(Task): Examine each line of the data. Copy those that contain the string "folder".

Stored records

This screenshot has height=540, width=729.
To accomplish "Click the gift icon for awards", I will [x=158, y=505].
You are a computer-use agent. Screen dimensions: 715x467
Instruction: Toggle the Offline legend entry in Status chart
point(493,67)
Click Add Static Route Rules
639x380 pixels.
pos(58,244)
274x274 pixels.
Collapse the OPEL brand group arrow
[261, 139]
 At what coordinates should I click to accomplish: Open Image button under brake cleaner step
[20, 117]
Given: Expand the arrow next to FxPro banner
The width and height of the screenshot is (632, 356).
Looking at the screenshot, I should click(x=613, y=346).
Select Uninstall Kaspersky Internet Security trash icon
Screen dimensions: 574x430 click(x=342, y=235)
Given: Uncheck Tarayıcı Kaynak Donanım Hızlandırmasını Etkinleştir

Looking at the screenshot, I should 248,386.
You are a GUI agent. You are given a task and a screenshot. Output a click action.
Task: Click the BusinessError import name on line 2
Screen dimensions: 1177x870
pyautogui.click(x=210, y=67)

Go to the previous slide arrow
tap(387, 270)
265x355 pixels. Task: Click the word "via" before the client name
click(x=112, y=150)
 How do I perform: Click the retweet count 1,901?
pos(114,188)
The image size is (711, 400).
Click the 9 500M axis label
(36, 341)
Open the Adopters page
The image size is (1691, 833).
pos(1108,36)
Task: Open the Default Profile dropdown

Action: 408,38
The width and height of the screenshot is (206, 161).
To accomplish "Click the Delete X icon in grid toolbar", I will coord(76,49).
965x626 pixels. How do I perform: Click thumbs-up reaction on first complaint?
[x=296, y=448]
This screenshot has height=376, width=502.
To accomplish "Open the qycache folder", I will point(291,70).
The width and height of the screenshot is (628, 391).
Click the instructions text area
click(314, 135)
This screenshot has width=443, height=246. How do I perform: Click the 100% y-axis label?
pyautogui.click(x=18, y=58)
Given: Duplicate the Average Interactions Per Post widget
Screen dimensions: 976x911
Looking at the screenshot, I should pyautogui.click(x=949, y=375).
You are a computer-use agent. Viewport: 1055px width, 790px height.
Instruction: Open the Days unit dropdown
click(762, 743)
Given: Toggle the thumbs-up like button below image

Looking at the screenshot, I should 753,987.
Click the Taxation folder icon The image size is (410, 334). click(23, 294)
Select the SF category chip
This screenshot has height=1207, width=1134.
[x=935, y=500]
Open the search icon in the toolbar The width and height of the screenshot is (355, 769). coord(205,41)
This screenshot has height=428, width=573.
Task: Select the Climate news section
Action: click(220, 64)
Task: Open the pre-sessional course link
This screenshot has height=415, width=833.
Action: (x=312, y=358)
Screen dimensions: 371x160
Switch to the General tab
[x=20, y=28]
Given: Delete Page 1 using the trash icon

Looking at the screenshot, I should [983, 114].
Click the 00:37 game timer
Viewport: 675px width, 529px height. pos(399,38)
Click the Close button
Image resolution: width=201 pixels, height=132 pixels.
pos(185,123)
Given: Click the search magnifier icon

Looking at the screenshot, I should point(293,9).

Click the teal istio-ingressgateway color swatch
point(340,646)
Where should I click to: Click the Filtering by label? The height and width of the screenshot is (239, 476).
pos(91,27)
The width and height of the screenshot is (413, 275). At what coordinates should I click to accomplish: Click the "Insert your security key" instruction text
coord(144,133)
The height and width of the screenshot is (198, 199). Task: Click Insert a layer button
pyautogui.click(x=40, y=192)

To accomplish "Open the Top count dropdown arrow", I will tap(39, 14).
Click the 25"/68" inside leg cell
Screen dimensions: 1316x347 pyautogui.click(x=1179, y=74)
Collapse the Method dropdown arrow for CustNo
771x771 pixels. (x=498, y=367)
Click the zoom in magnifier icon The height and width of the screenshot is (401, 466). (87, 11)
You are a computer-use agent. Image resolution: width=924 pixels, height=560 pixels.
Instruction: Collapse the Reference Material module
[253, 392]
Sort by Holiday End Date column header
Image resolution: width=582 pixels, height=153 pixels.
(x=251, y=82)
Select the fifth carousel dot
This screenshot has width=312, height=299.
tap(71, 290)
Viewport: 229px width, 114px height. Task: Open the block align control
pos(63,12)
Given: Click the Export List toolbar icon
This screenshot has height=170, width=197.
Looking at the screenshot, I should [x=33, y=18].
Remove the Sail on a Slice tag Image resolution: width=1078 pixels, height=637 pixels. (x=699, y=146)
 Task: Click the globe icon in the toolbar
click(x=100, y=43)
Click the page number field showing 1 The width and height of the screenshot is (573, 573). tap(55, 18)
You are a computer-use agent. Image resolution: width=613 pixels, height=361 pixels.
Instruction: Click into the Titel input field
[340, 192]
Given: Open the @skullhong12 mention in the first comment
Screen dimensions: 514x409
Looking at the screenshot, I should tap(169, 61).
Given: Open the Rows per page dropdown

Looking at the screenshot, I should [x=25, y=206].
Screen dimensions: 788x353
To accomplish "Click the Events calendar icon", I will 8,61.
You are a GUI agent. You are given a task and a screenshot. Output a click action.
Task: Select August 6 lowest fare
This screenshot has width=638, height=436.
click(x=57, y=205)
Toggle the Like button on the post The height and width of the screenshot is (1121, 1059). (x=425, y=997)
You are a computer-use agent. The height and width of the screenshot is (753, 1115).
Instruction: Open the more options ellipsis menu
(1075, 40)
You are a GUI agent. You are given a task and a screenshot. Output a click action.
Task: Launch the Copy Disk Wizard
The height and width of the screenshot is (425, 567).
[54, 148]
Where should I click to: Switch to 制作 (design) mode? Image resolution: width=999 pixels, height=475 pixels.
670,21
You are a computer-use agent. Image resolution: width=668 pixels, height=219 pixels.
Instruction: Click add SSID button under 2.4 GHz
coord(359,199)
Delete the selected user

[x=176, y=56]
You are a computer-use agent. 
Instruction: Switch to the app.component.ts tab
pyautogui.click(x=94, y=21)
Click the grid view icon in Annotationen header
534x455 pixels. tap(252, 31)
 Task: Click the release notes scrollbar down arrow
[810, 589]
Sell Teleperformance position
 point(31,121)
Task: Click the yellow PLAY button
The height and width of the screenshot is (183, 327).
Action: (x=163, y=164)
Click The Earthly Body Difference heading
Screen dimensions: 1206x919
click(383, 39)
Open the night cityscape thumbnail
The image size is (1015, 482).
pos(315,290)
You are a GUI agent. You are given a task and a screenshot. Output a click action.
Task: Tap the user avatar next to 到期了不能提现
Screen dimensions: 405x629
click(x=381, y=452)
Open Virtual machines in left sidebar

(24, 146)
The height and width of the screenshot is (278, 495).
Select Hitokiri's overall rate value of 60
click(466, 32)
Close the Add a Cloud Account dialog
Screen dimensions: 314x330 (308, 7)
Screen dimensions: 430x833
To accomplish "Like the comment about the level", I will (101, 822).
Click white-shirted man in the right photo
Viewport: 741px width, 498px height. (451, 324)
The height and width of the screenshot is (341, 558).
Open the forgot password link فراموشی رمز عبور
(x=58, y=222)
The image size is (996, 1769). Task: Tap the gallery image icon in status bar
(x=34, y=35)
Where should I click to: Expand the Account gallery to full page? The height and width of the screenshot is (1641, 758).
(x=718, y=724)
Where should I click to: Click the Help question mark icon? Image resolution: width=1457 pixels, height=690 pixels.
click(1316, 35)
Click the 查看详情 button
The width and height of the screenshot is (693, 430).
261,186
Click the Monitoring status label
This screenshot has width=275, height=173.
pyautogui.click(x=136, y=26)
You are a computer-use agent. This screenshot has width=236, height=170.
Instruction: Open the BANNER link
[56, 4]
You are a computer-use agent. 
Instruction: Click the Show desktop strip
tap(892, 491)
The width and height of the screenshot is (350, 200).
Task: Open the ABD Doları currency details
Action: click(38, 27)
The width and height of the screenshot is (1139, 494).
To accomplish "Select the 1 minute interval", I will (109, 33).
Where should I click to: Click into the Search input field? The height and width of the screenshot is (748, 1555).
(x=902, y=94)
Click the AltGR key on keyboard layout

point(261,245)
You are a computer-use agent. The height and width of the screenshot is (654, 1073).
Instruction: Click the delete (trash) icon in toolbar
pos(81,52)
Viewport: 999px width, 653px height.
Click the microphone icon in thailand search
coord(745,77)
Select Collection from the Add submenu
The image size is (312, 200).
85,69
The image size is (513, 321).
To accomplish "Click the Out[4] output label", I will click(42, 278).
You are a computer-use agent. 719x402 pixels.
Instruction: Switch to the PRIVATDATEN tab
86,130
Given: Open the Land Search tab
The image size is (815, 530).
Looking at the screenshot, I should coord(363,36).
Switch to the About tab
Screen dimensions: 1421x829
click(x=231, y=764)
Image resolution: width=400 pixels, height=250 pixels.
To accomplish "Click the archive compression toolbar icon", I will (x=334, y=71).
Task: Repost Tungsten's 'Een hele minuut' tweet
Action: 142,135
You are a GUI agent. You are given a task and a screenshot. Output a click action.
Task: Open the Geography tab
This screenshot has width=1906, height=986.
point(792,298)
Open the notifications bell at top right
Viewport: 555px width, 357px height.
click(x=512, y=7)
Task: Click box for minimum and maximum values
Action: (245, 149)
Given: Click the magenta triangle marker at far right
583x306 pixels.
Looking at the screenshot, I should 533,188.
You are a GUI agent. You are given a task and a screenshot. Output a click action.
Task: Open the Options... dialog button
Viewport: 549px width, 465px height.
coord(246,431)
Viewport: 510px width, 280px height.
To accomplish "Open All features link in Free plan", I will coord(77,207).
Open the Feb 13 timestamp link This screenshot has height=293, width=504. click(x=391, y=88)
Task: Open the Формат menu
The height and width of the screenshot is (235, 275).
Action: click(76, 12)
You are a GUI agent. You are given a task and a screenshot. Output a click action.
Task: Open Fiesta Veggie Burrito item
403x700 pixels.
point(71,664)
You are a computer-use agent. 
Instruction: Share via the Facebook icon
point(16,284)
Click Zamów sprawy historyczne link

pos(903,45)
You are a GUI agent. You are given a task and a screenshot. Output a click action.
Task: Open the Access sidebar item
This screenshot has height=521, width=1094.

(Written solution):
To accomplish "Open the qycache folder", I will point(291,70).
Click the Taxation folder icon The image size is (410, 334). click(23, 294)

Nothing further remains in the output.